August 21, 1981
I’m writing you because I’ve been told that Soen Sa Nim is flooded with mail, and I’d like to decrease his burden by one correspondent and also, if I may, add to yours by one, which a recent PZC Newsletter suggested. Is this OK with you?
I like writing to someone because I feel in touch with fellow seekers and encouraged and reassured about the worth of seeking through correspondence.
I don’t understand “don’t check.” Does it mean practice not reflecting upon your own feelings, behavior, etc? Does it mean let go of praise and blame? I was at PZC last Wednesday night. During meditation, we stood up to walk. My foot was soundly asleep, and I fell right back down. I started to laugh at this, but I cut it off because I thought that laughter in that time and place might be rude. Is this checking?
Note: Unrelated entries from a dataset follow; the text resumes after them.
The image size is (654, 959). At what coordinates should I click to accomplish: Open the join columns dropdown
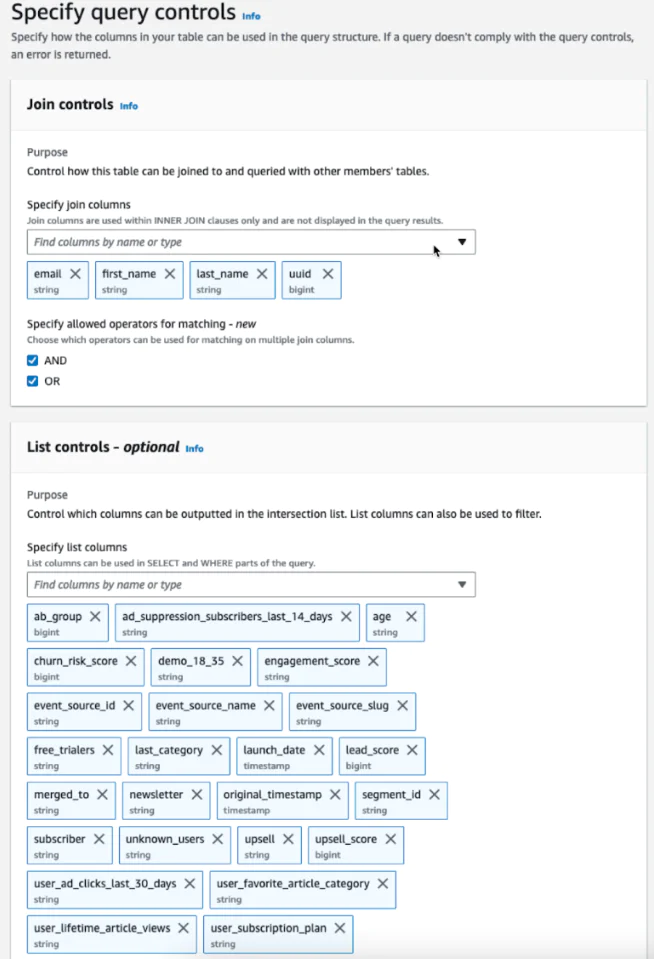[x=461, y=241]
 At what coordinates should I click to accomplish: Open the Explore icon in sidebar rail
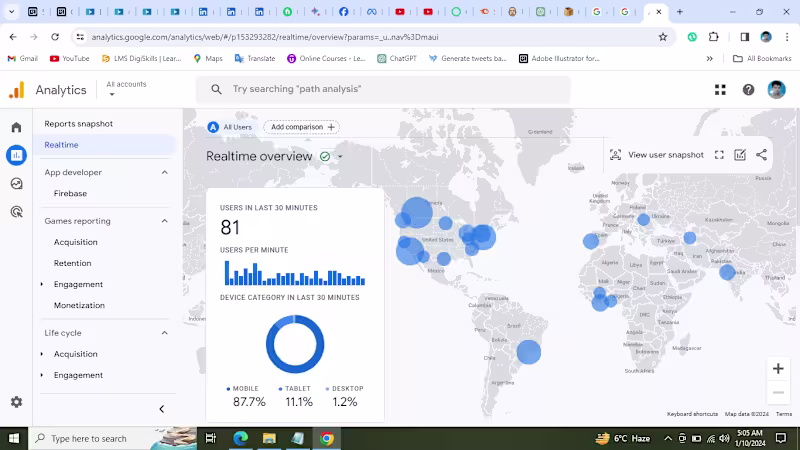pyautogui.click(x=16, y=184)

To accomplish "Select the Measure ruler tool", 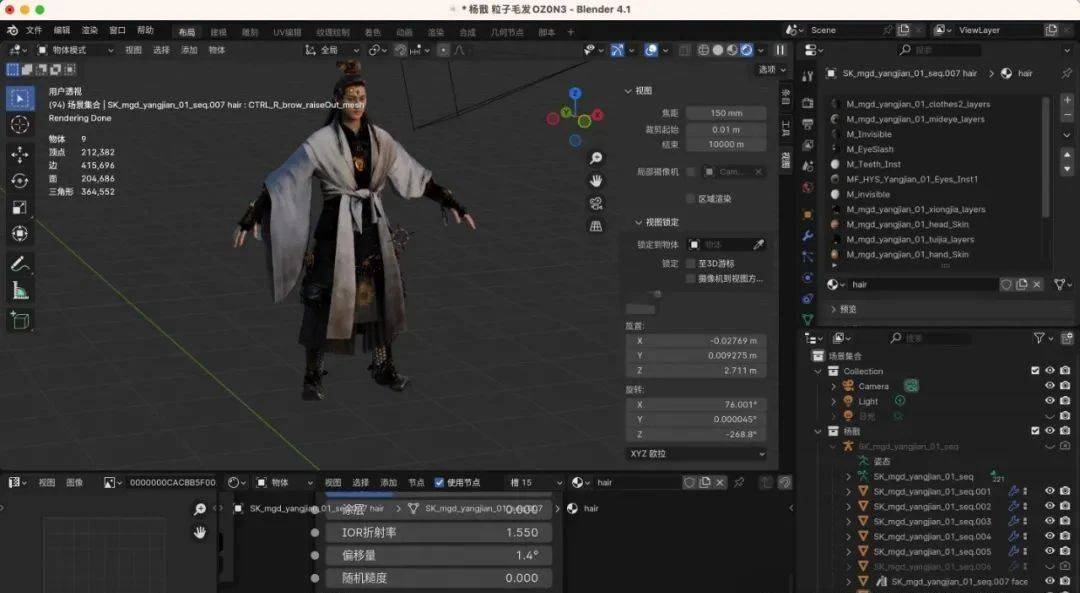I will click(x=20, y=291).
What is?
I met Annie for the first time last week. She is quite friendly, a wonderful greeting for a stranger just arrived!
What is inga?
Thank you for reading this, for your excellent talks that appear in the Newsletter, and for being there.
September 4, 1981
Thanks for your letter. I’m happy to correspond with you. It was good of you to think of Soen Sa Nim; he is very busy now, although he would certainly answer you if you wrote him.
You asked me about what “don’t check” means. There are two basic divisions of checking. One is checking yourself and the other is checking something outside of yourself (i.e. other people or situations). I can use the example you gave me in your letter about your foot falling asleep to explain something about ways of checking.
There you are, sitting in meditation at the PZC and the chugpi is hit, indicating that it is time to stand up. You try to stand up, fall back down and start to laugh. Then you start thinking, “don’t laugh, everyone is keeping silence at this time.” If that is all you thought, that is not checking. That is what is called “following your correct situation.” If you had continued to laugh, you would have disturbed the formal meditation, so you and Buddha are the same. Congratulations!
But let’s say you start having more thoughts about your sleeping foot situation: “I hope nobody saw me fall. If they did see me fall, they probably think I’m stupid, just a beginner, a clumsy slob. No, it’s not their fault, maybe I am a clumsy slob. I’m lazy and no good. Why are we doing this?’ Sitting cross-legged is not natural, this whole system of practicing is too strict. Oh, I wish I could be like Soen Sa Nim!”
So that’s checking. Instead of digesting each moment completely and understanding it intuitively, the mind turns, twists, and holds it. If we were not attached to our idea of I, my, me, we would not have to manipulate reality. But because we think we are separate from everything else, we have to defend our self-image and consequently expend tremendous amounts of energy doing so. We make up a complex world of Opposites, running from, or clinging to things in order to avoid feeling threatened or hurt.
Practicing with the question, “What is this?” will stop the habitual process of thinking in terms of opposites, and the mind then becomes one with each moment.
I hope your practice is strong now and you have others to practice with. The most important part of practicing is to just try consistently every day and “don’t check” your condition, situation, or opinion.
You asked me what inga is. Inga is when your teacher approves of your practice and of your answers to kong-ans and authorizes you to teach others.
Thanks again for your letter. I hope my answers help you. Please visit again soon.